DATASET ROWS >>
········
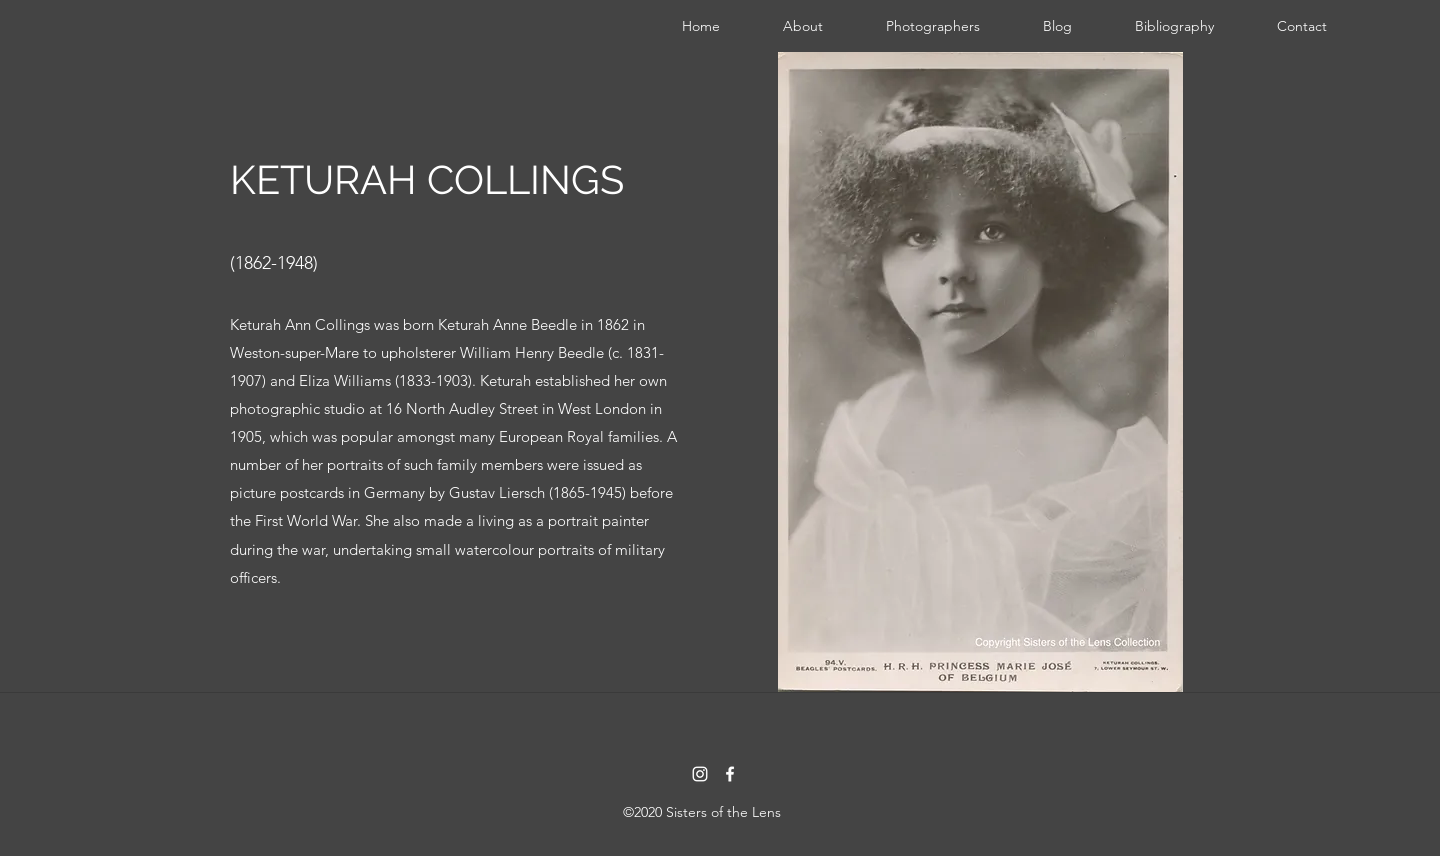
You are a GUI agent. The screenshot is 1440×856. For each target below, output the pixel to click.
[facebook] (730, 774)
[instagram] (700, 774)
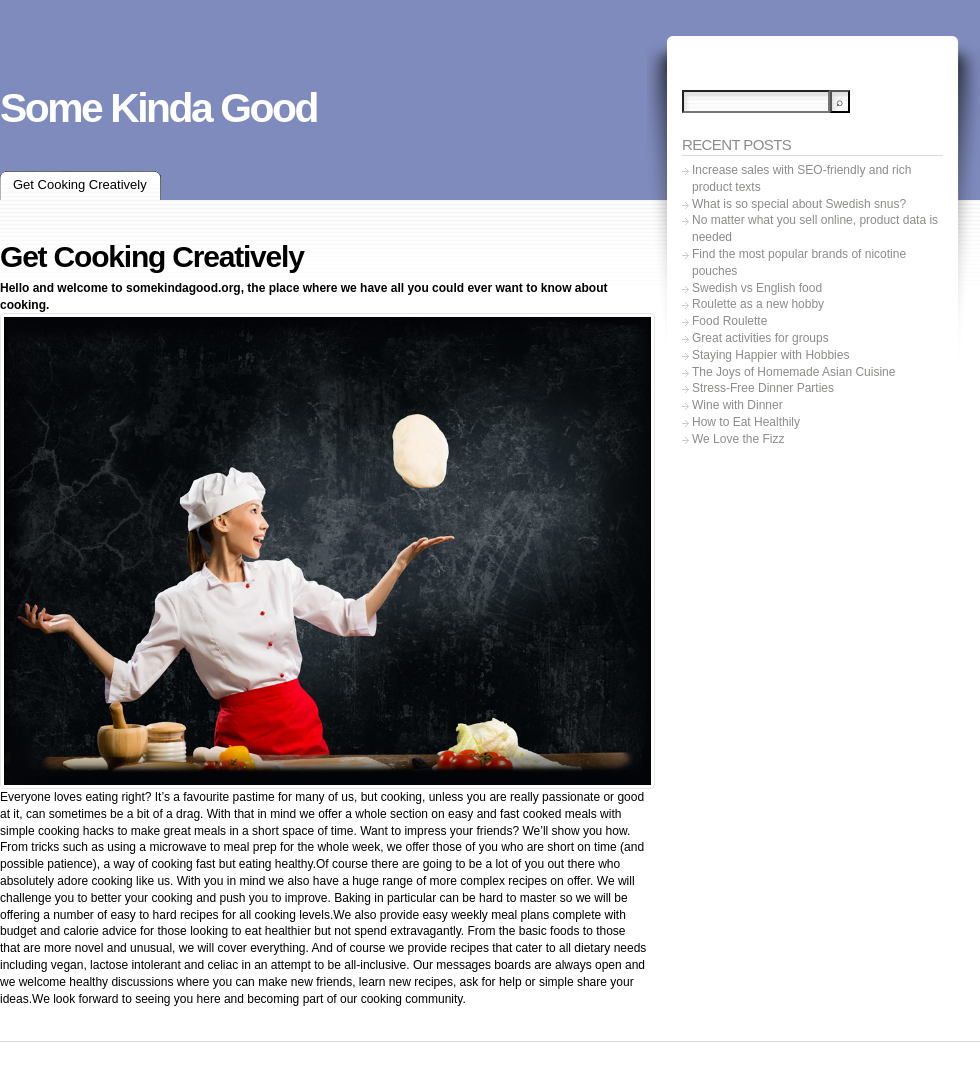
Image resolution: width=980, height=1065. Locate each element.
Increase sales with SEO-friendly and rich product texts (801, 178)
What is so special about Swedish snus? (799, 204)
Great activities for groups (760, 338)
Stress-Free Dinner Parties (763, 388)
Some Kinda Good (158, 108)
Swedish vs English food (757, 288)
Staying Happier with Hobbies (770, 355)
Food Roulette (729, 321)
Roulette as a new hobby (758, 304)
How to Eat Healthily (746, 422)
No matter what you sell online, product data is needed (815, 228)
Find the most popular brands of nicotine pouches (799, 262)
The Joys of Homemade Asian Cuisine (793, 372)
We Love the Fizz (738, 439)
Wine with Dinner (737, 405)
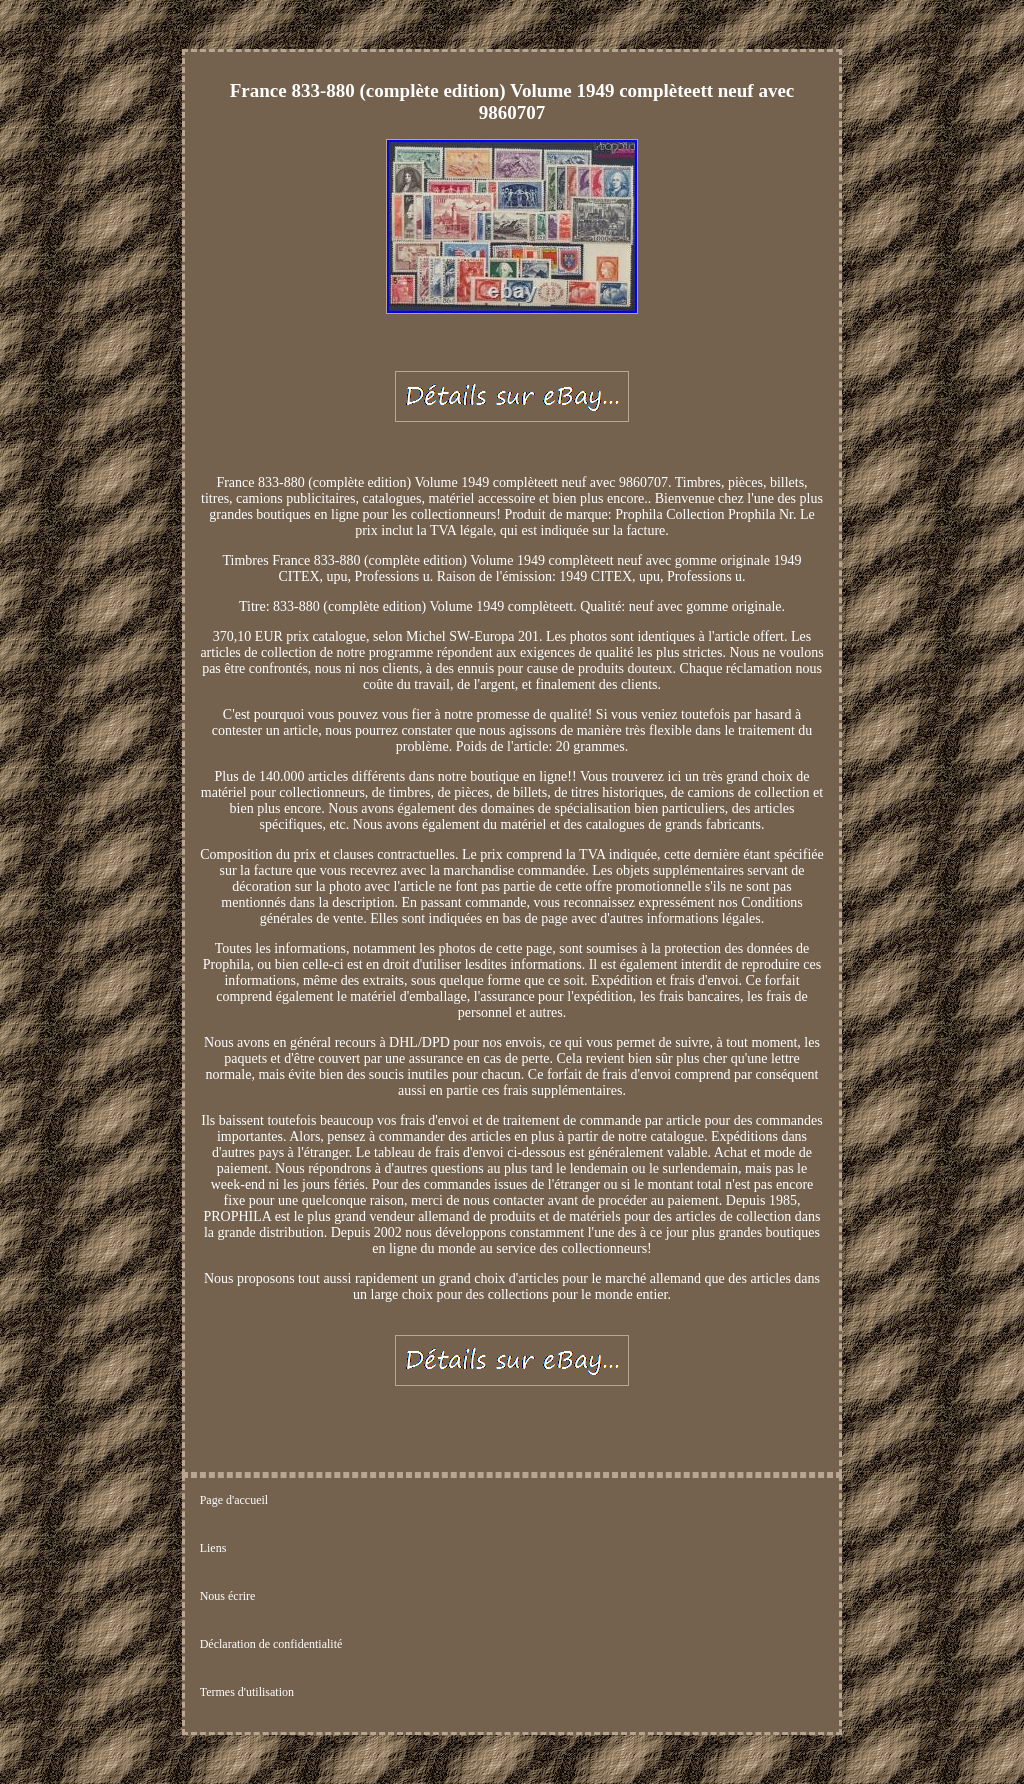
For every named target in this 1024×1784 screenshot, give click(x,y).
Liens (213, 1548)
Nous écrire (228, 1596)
········
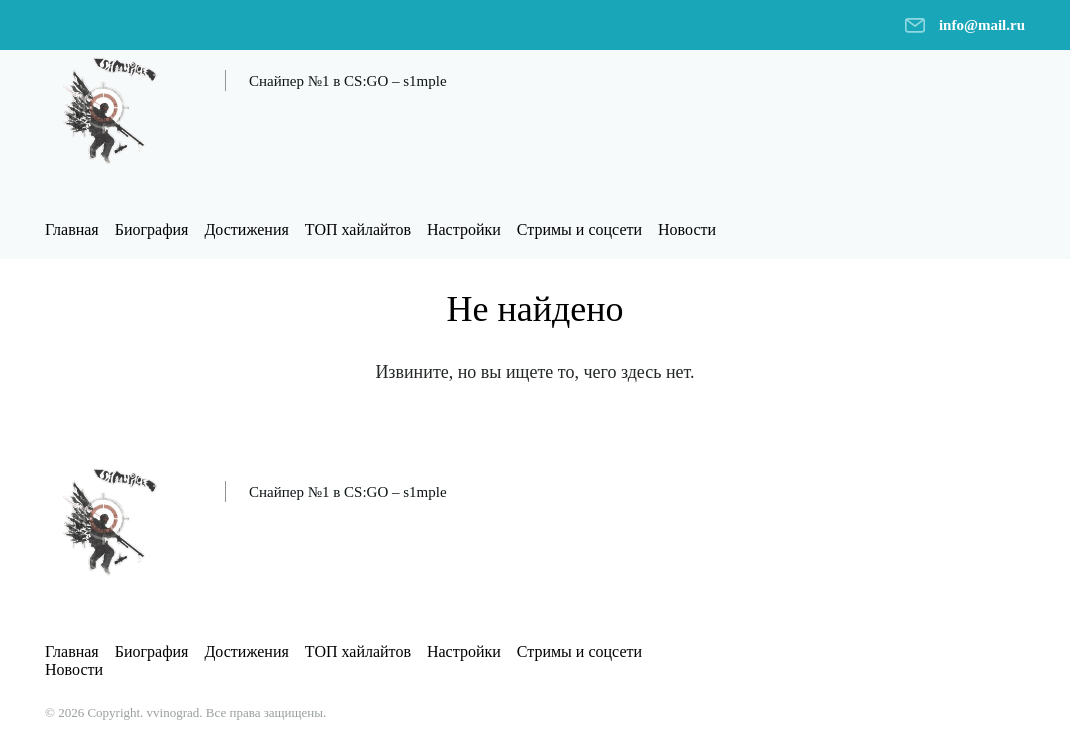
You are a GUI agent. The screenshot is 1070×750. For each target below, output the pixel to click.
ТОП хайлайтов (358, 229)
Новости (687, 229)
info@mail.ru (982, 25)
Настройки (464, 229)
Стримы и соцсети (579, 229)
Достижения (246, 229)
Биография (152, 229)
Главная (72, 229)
········
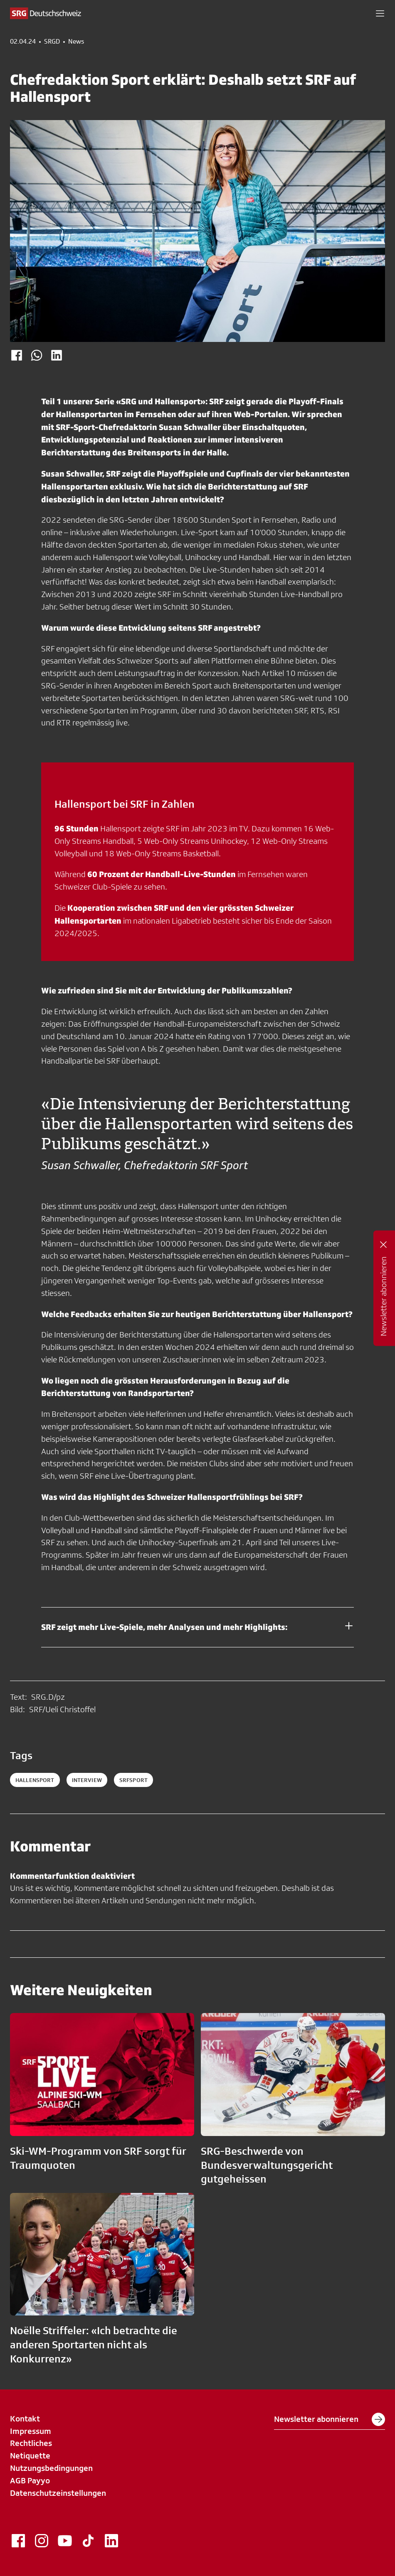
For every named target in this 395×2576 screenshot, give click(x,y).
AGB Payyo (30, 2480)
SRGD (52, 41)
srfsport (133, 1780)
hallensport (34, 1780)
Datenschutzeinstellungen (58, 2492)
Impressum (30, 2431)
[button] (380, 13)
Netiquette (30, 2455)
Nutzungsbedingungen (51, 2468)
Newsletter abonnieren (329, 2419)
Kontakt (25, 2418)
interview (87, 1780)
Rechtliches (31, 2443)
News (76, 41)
········
TASK TO COMPLETE >>
Rewrite the entries above as a numbered list, from the line that contains "You are a GUI agent. The screenshot is 1440×856." through the line that contains "Increase sales with", with both lines included. Omit blank lines and pictures.

FULL RESPONSE >>
1. You are a GUI agent. The screenshot is 1440×856. For each target below, output the pixel to click.
2. [facebook] (730, 774)
3. [instagram] (700, 774)
4. Image resolution: width=980, height=1065. Locate each element.
5. Increase sales with SEO-friendly and rich product texts (801, 178)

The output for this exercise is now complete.